The current wage revision for PSBs, as well as some private lenders, is due from November 2017 for five years – up to October 2022.
Banks will resume talks with trade union leaders on the much-delayed revision in wages, on July 22 – a first such meeting after the pandemic impacted economic activities in India.
The Indian Banks’ Association (IBA), which represents the managements of banks, is scheduled to hold a meeting of its negotiating committee with associations of workers and officers, in Mumbai.
The last such bi-partite meeting took place on February 29, before a two-month national lockdown was enforced in March to manage the Covid-19 pandemic.
What makes the talks significant is that the impact of the pandemic on banks’ finances will be factored in.
The current wage revision for public sector banks or PSBs, as well as some private lenders, is due from November 2017 for five years – up to October 2022.
Rajkiran Rai G, managing director and chief executive officer of Union Bank of India, is chairman of the negotiating committee, while bank employees will be represented by the United Form of Bank Unions.
During the previous meeting, the IBA had enhanced its offer to a hike of 15 per cent on “payslip cost”.
This essentially meant a 15 per cent hike in the wage bill of banks – which includes salary and other components like pension and paid leave.
This, in itself, had a cost implication of Rs 8,000 crore for banks, when the impact of Covid-19 wasn’t factored in.
Prior to the February meeting, bank unions had called for a three-day strike in March – which was deferred following a “positive development” from the talks.
Union leaders, who have organised multiple strikes over the past three years dissatisfied by the wage revision proposals, said that the discussions will be held afresh.
“The pandemic will certainly impact the paying capacity of banks, especially since we are talking about wage negotiation for 1 million employees,” a top bank union leader said.
The IBA and union leaders have held informal talks over the past few days.
“Any wage negotiation talk without incorporating the Covid impact will be difficult.
“The private sector has taken cost rationalisation measures, and so has the central government, with no additional dearness allowance for its employees,” said the union leader.
Banks have started conducting stress tests to gauge the impact of the pandemic on their balance sheets, asset quality, profitability, and capital adequacy for FY21, following up on the RBI’s advice.
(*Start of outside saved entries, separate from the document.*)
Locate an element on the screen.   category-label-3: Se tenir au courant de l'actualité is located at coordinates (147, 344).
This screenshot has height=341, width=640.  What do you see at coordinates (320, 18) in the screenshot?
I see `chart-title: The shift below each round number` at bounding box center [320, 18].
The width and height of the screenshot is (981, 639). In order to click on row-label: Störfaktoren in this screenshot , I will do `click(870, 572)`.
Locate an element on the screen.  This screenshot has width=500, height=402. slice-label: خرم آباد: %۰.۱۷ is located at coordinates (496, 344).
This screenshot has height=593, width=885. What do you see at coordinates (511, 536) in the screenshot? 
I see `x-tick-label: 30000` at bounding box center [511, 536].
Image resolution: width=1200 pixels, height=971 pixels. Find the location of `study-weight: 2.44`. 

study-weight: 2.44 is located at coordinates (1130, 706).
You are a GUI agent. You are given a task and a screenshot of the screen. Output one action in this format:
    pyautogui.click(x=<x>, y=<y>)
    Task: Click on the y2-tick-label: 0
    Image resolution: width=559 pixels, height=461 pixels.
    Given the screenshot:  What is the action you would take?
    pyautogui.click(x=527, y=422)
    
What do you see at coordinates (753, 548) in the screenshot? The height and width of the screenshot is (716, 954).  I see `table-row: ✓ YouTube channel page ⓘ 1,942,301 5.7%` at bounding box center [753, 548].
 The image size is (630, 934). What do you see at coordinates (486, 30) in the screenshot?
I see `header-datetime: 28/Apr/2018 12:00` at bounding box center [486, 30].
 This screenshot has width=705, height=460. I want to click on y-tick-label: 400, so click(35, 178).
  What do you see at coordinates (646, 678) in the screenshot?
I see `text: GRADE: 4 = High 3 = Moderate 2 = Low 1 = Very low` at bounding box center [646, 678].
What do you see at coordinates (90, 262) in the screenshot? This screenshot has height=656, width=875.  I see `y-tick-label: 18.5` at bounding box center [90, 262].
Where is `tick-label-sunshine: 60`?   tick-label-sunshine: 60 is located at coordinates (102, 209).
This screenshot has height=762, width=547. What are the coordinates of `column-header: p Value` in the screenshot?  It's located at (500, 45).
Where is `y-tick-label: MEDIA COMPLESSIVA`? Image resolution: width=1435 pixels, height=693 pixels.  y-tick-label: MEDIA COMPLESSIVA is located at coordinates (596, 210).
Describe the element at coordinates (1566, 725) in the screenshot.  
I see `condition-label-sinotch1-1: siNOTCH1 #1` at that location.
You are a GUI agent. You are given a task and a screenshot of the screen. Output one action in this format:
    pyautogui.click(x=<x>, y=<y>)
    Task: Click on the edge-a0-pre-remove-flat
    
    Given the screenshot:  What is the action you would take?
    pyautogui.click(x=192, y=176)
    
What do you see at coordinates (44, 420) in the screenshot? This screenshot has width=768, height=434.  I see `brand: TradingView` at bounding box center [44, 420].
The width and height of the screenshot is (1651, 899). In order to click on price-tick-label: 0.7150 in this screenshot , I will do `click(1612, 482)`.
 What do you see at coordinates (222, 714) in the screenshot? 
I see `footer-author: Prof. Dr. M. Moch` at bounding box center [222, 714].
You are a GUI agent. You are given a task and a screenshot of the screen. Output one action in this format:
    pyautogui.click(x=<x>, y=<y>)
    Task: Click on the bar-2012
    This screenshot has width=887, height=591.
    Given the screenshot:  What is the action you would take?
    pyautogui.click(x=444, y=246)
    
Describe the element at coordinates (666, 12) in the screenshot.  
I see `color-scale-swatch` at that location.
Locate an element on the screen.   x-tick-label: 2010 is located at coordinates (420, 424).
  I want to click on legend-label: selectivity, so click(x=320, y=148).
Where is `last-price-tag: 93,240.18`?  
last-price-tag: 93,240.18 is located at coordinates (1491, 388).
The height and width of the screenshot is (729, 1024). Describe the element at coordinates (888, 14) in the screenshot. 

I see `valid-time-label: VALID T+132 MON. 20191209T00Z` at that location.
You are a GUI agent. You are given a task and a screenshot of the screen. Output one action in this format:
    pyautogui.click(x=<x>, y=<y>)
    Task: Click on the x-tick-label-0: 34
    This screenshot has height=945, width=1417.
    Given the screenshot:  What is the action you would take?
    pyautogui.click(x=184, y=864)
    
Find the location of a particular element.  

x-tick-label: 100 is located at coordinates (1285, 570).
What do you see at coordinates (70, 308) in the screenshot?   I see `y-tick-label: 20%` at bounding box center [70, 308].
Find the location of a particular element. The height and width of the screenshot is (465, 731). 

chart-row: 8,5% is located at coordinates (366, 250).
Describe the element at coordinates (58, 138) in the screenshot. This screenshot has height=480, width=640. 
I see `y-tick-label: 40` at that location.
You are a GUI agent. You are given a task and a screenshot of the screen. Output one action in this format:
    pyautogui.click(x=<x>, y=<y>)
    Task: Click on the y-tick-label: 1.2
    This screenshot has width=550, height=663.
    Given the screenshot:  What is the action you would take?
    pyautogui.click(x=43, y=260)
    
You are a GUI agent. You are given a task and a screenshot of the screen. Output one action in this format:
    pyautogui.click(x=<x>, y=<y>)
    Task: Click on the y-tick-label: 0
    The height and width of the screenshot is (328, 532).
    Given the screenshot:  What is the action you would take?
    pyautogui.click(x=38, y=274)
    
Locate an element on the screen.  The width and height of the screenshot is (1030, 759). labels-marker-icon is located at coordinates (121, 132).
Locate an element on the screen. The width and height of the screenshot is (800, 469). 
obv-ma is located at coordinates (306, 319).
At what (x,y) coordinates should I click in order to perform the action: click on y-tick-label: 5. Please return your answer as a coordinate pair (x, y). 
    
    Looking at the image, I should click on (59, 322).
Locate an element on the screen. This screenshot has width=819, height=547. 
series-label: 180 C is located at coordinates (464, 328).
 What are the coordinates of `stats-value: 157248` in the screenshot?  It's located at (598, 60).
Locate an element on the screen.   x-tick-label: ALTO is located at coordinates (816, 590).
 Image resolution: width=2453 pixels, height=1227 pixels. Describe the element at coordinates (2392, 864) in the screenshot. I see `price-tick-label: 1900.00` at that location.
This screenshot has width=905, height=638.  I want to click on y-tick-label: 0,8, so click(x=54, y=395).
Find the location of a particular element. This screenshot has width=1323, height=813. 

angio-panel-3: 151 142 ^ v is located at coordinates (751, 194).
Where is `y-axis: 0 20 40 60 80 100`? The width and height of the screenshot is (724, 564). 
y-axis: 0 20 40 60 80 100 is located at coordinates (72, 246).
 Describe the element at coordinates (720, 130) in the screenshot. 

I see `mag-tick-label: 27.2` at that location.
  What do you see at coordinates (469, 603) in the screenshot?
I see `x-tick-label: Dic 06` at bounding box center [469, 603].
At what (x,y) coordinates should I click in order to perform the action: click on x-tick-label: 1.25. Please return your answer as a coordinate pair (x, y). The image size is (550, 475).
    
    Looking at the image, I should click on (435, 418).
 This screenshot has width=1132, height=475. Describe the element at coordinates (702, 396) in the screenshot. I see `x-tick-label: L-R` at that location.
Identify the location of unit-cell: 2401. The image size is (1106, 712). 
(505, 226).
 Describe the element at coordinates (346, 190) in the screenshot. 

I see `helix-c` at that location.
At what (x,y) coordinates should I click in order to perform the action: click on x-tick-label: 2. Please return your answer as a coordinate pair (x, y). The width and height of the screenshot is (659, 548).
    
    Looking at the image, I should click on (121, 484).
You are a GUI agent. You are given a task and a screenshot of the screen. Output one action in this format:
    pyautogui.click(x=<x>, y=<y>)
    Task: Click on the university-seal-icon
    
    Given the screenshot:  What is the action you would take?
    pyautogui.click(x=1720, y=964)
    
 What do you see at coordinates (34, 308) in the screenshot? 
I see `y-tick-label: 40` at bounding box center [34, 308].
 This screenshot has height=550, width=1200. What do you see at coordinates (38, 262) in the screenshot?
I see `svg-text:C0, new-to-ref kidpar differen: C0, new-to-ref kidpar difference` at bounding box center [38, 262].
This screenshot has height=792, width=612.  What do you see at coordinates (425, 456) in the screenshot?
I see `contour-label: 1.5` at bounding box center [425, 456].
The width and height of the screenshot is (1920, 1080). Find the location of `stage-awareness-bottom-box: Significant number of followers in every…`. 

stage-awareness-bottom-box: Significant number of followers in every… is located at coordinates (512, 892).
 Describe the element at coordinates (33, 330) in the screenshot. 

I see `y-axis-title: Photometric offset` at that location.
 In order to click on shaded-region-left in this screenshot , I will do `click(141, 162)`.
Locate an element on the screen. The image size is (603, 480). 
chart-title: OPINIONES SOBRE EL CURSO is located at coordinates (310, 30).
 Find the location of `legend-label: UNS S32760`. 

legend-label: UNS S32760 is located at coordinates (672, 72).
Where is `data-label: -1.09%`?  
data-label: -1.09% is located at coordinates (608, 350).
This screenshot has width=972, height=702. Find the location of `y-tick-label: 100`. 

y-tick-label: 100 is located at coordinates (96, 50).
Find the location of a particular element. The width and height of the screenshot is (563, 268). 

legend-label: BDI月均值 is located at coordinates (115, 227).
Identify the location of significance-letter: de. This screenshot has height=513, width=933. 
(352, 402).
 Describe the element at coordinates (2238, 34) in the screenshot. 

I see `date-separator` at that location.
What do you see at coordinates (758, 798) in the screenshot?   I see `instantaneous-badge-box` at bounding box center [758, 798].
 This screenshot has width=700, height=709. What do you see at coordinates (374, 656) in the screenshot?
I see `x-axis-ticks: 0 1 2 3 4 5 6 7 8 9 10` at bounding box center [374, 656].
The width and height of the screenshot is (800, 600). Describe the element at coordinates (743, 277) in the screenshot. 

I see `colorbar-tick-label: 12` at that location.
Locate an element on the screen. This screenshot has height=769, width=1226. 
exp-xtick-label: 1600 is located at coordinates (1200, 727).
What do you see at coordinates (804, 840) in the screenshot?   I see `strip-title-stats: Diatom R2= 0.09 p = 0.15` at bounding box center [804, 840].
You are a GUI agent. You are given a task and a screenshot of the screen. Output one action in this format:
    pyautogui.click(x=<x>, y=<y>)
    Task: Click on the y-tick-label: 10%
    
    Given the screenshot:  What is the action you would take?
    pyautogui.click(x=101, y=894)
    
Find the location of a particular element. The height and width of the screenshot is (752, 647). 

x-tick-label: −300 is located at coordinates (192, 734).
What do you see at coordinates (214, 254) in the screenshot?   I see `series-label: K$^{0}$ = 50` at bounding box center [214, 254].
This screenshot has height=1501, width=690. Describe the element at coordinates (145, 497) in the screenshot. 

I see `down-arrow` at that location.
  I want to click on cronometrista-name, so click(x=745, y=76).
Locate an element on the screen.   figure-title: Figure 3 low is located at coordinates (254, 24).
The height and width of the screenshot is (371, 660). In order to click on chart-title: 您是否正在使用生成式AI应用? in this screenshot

RBI Governor Shaktikanta Das said in an event on Saturday the medium-term outlook was “uncertain, and depends on the Covid-19 curve”, as the pandemic would result in higher non-performing assets and capital erosion of banks.
“Based on the outcome of such stress tests, banks and non-banking financial companies have been advised to work out possible mitigating measures, such as capital planning, capital raising, and contingency liquidity planning,” Das said, adding that recapitalisation had become necessary.